白芨愈伤组织诱导、增殖与分化研究

目的 建立白芨愈伤组织诱导、增殖和分化再生体系.方法 以MS为基本培养基,应用正交试验方法设计植物生长调节剂组合和质量浓度配比,研究不同外植体及植物生长调节剂对白芨愈伤组织形成、增殖和分化的影响.结果 白芨假鳞茎为诱导愈伤组织形成的最佳外植体；1.0 mg/L 6-苄氨基嘌呤(6-BA)与2.0 mg/L 2,4-二氯苯氧乙酸(2,4-D)组合不仅可诱导白芨愈伤组织形成,还有利于愈伤组织分化成芽.1.0 mg/L 6-BA与3.0 mg/L 2,4-D的组合促进愈伤组织增殖,增殖系数为7.8；在分化培养基中附加0.5 mg/L噻二唑苯基脲(TDZ),可提高愈伤组织分化率.结论 白芨愈伤组织诱导的最佳培养基为MS+6-BA 1.0 mg/L+2,4-D 2.0 mg/L;最佳增殖培养基为MS+6-BA 1.0 mg/L+2,4-D 3.0 mg/L;分化最佳培养基为MS+6-BA 1.0 mg/L+2,4-D 2.0 mg/L+TDZ 0.5 mg/L.
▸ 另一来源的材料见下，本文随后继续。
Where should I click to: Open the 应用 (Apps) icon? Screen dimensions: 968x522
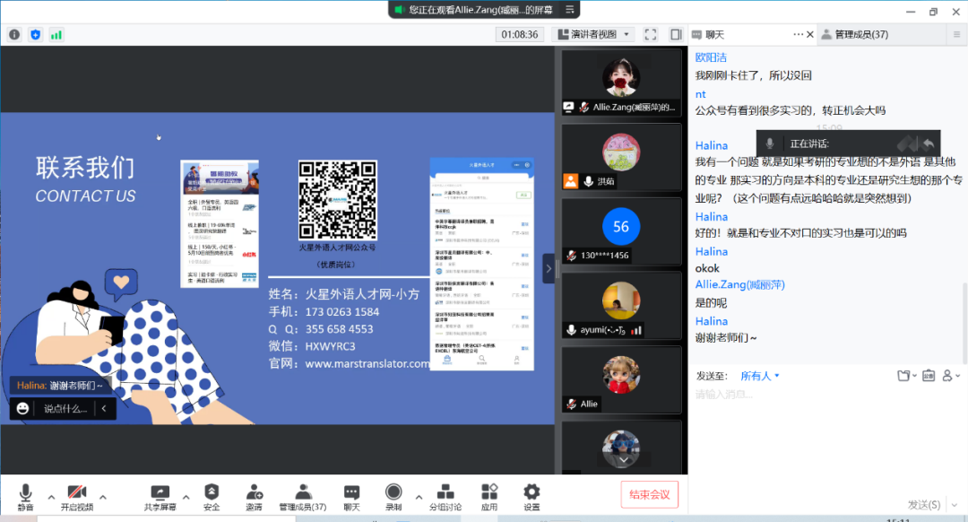pos(489,492)
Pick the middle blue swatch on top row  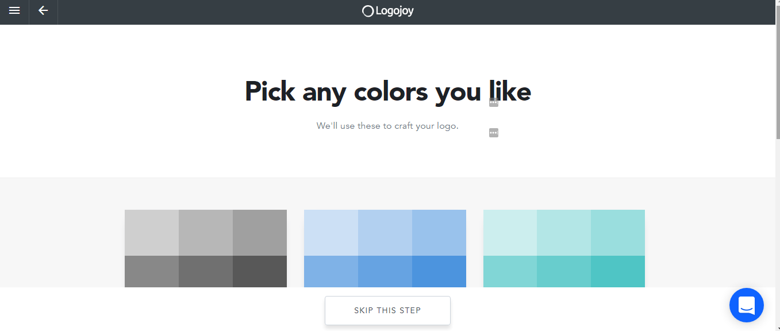point(385,233)
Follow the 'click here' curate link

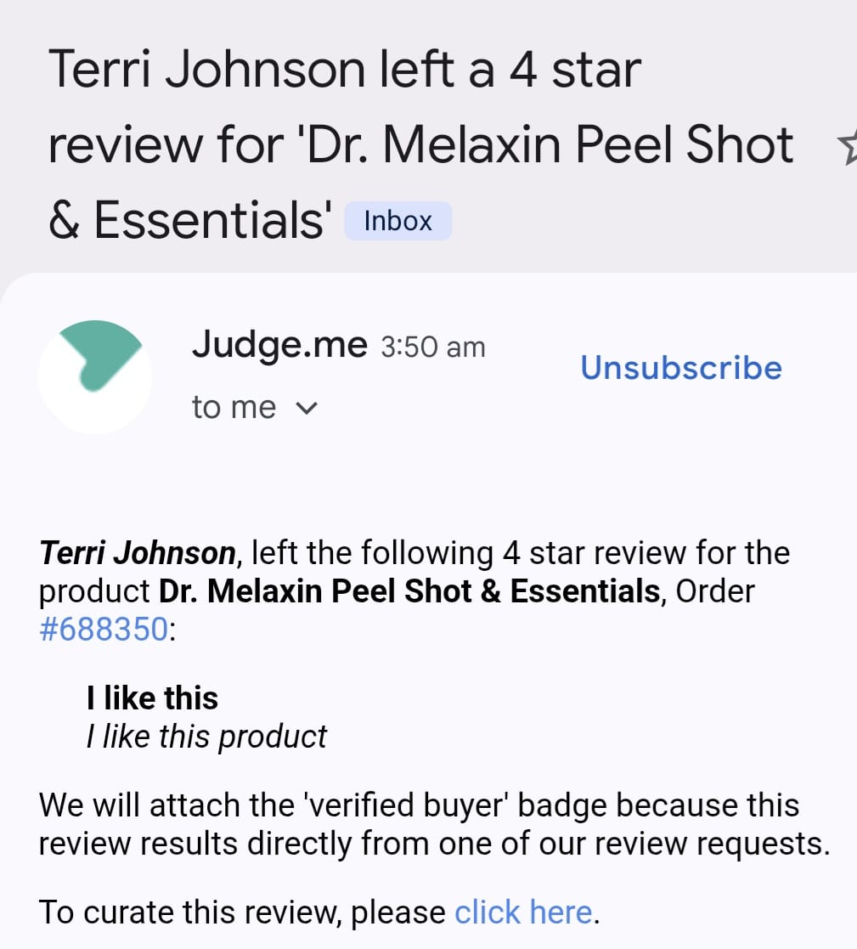click(523, 912)
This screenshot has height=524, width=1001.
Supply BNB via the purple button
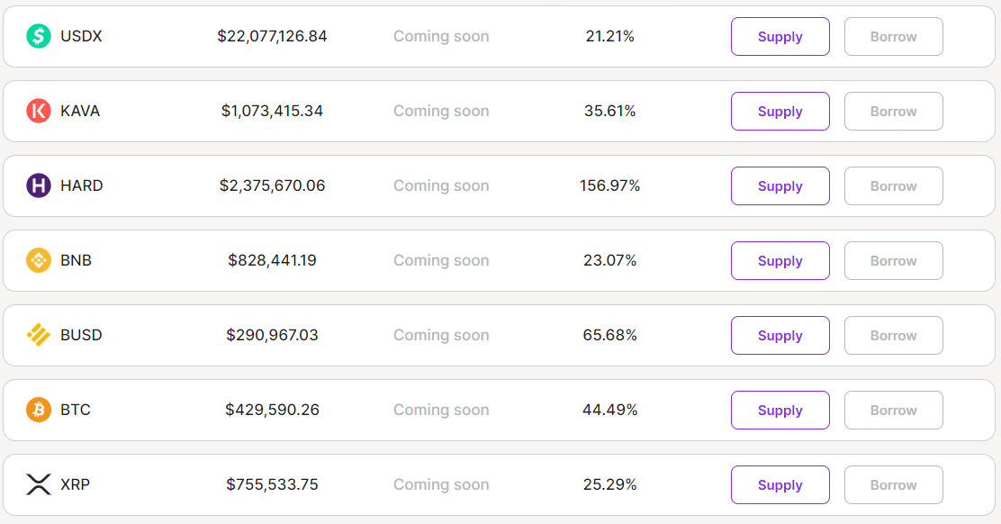coord(780,260)
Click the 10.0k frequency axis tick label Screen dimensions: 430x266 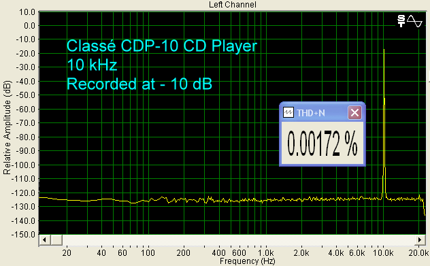coord(383,253)
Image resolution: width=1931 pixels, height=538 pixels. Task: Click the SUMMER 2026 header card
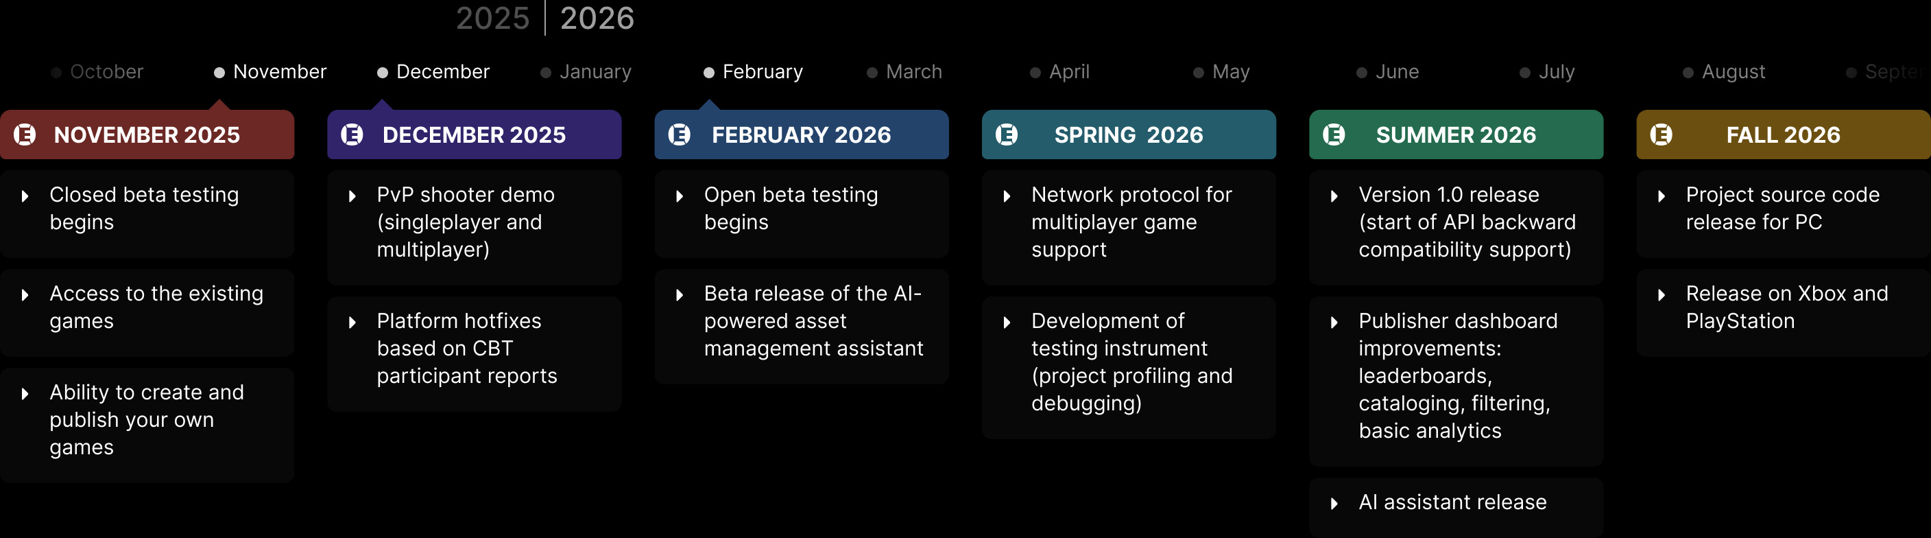[x=1456, y=135]
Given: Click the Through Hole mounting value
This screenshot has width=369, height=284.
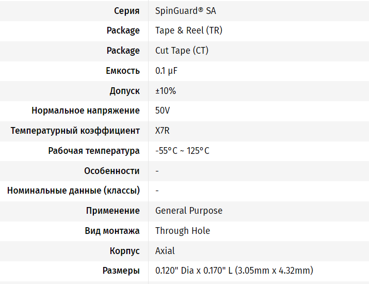Looking at the screenshot, I should (183, 231).
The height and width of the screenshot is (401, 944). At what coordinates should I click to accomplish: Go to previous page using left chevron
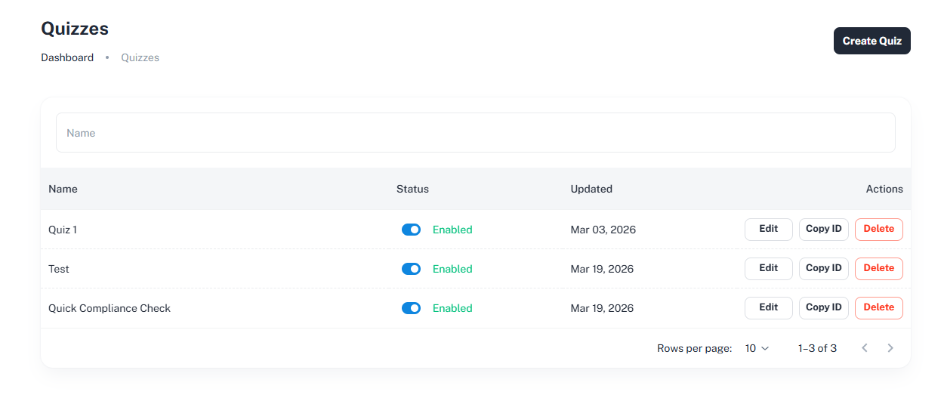pos(865,348)
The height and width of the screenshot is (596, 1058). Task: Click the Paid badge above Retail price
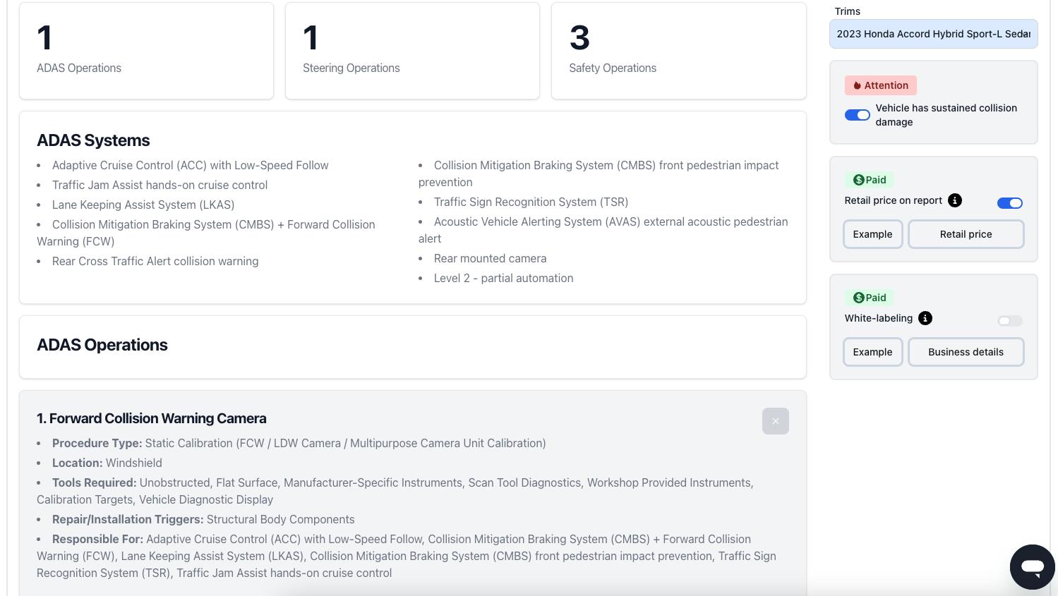tap(870, 180)
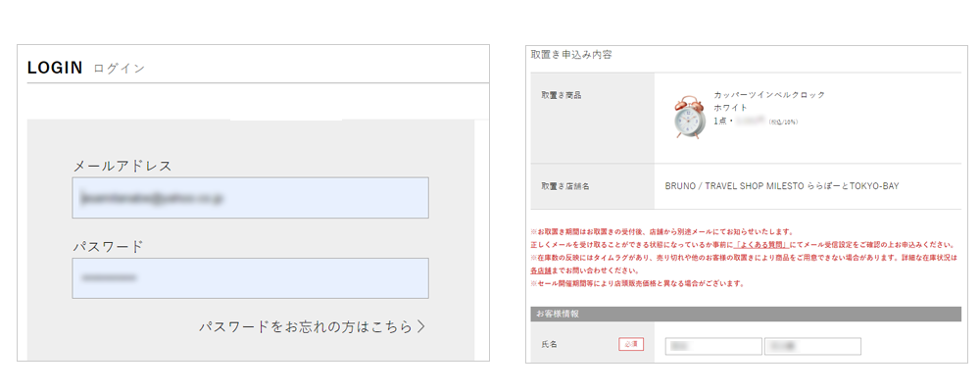Image resolution: width=980 pixels, height=392 pixels.
Task: Click the BRUNO / TRAVEL SHOP MILESTO store name
Action: click(x=781, y=186)
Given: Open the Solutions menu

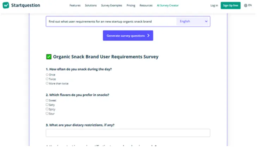Looking at the screenshot, I should pos(91,6).
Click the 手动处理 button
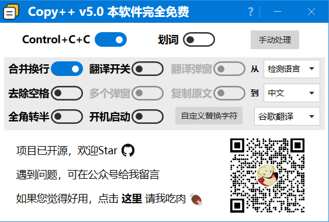329x222 pixels. (x=275, y=40)
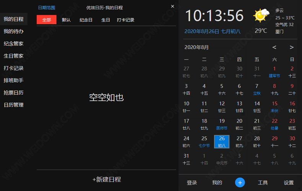Go to next month arrow
302x191 pixels.
(292, 47)
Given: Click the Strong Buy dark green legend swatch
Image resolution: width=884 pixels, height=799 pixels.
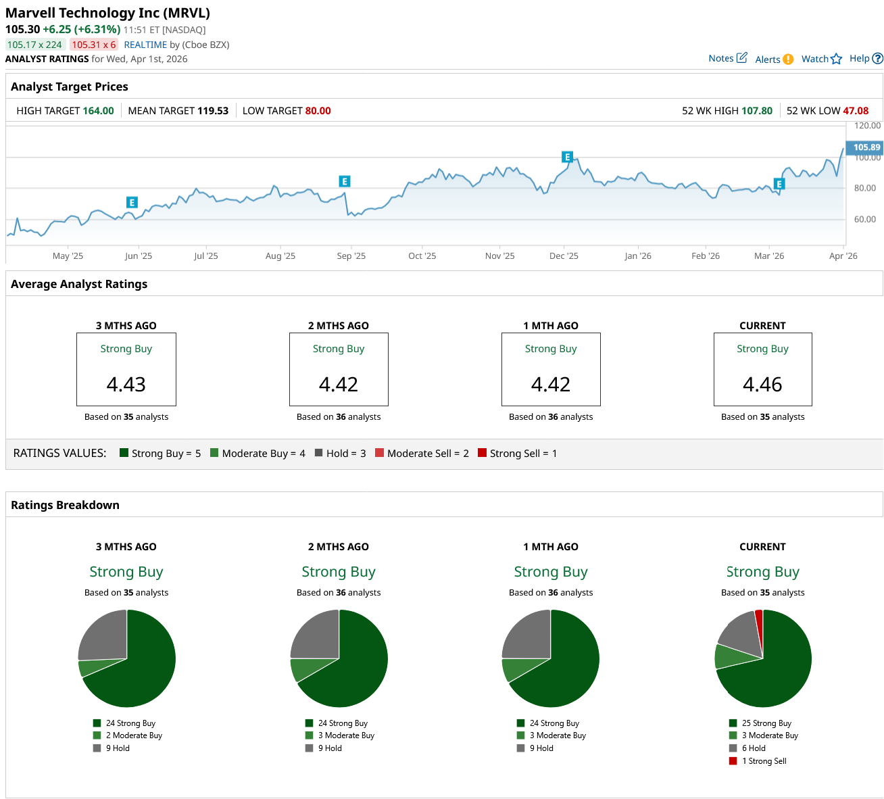Looking at the screenshot, I should coord(124,453).
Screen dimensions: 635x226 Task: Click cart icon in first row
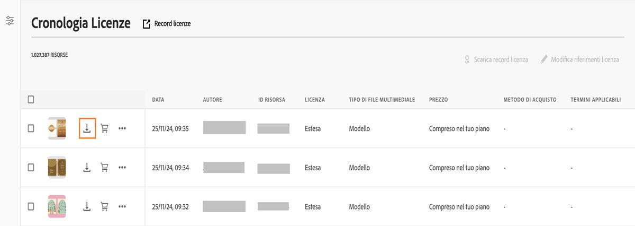(x=104, y=128)
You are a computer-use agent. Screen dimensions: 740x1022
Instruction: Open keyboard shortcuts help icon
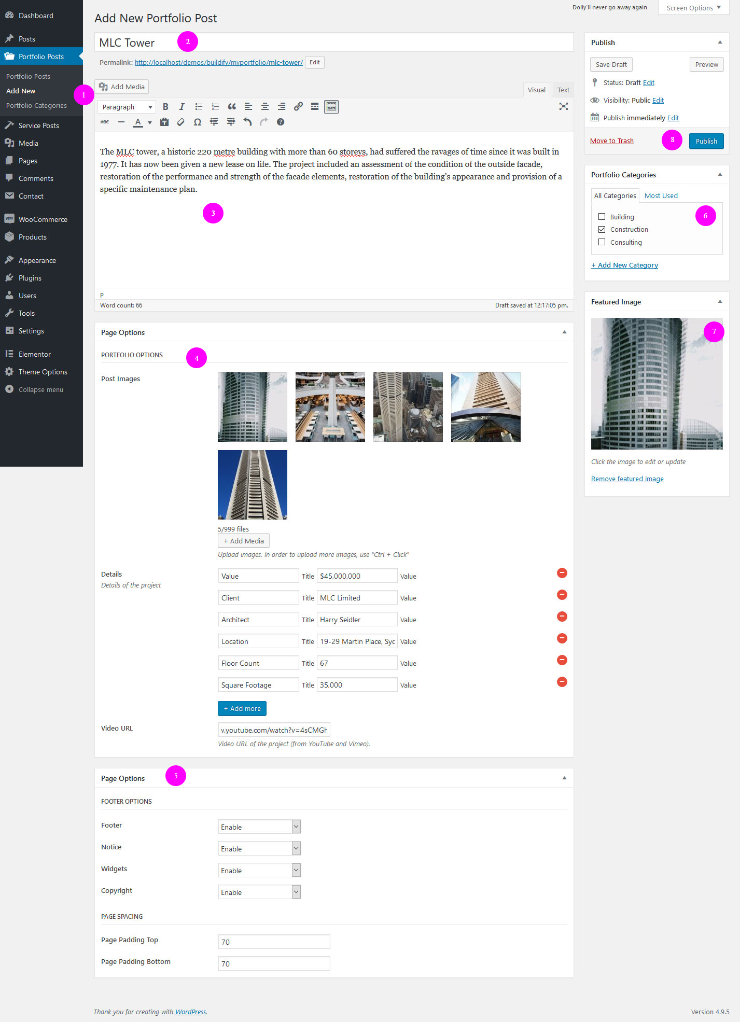(x=280, y=122)
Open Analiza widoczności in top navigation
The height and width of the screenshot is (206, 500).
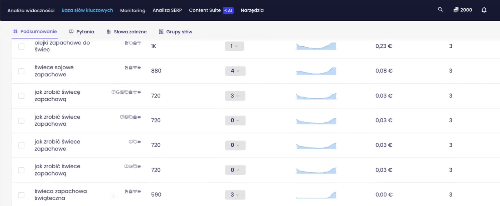pos(31,10)
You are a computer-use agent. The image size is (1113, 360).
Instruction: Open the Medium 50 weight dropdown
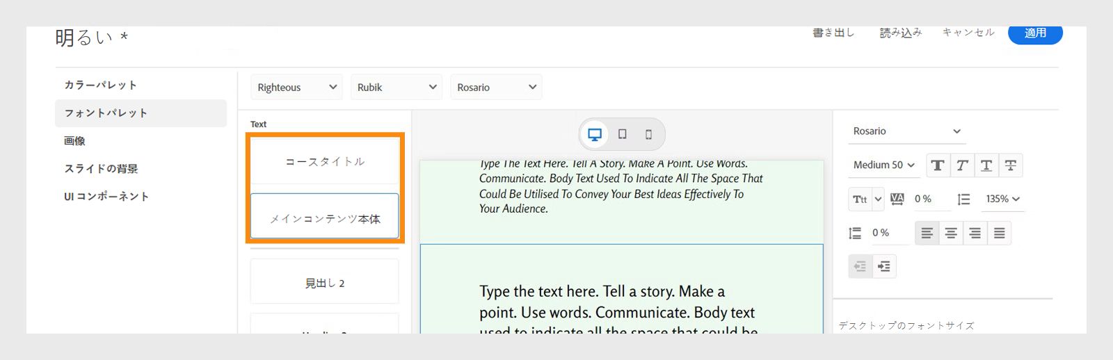(883, 165)
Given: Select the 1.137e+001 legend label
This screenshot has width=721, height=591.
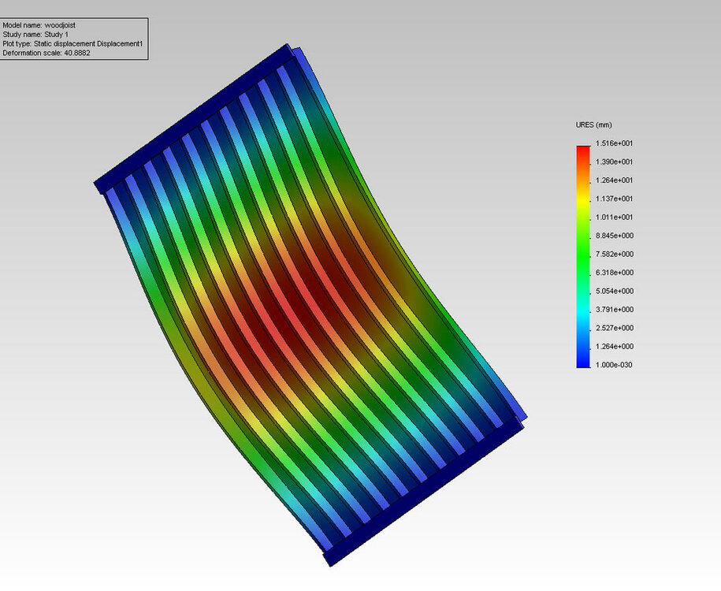Looking at the screenshot, I should coord(614,199).
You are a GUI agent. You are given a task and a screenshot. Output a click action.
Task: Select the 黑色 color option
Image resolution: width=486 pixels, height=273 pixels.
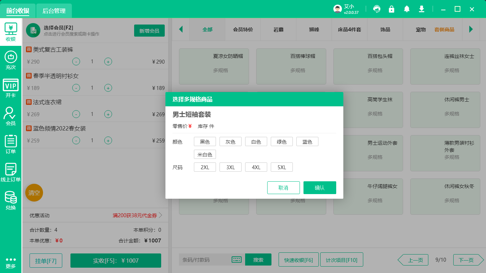[x=205, y=141]
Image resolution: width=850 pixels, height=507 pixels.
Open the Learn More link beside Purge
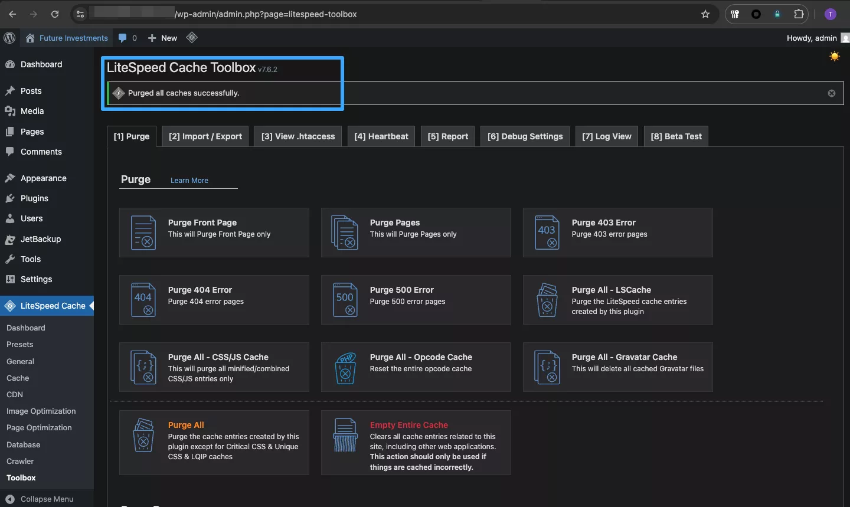pos(189,181)
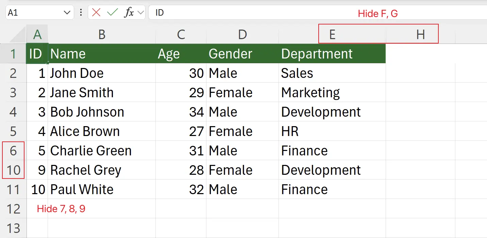Select cell A1 containing ID
This screenshot has width=487, height=238.
tap(37, 53)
Induction, proliferation, and differentiation of Bletilla striata callus

Objective To establish the regeneration system of Bletilla striata callus for induction, proliferation, and differentiation. Methods MS was selected as the basic medium. To study the effective factors on induction, proliferation, and differentiation of callus of B. striata with different explants and to optimize the plant growth regulators, kinds, and concentration ratio of plant growth regulators by orthogonal test design. Results The optimal explants were false bulbs of B. striata. MS medium added with 1.0 mg/L 6-benzylaminopurine (6-BA) and 2.0 mg/L 2, 4-dichlorophenoxy acetic acid (2, 4-D), not only could induce callus formation, but also benefit to the differentiation of callus. MS medium added with 1.0 mg/L 6-BA and 3.0 mg/L 2, 4-D promoted the proliferation of callus, and the proliferation coefficient was 7.8. Adding with 0.5 mg/L thidiazuron (TDZ) to the differentiation medium improved the differentiation rate of callus. Conclusion MS + 6-BA 1.0 mg/L + 2, 4-D 2.0 mg/L is the optimal medium for the induction of callus; MS + 6-BA 1.0 mg/L + 2, 4-D 3.0 mg/L is the optimal medium for the proliferation of callus; MS + 6-BA 1.0 mg/L + 2, 4-D 2.0 mg/L + TDZ 0.5 mg/L is the optimal medium for the differentiation of callus.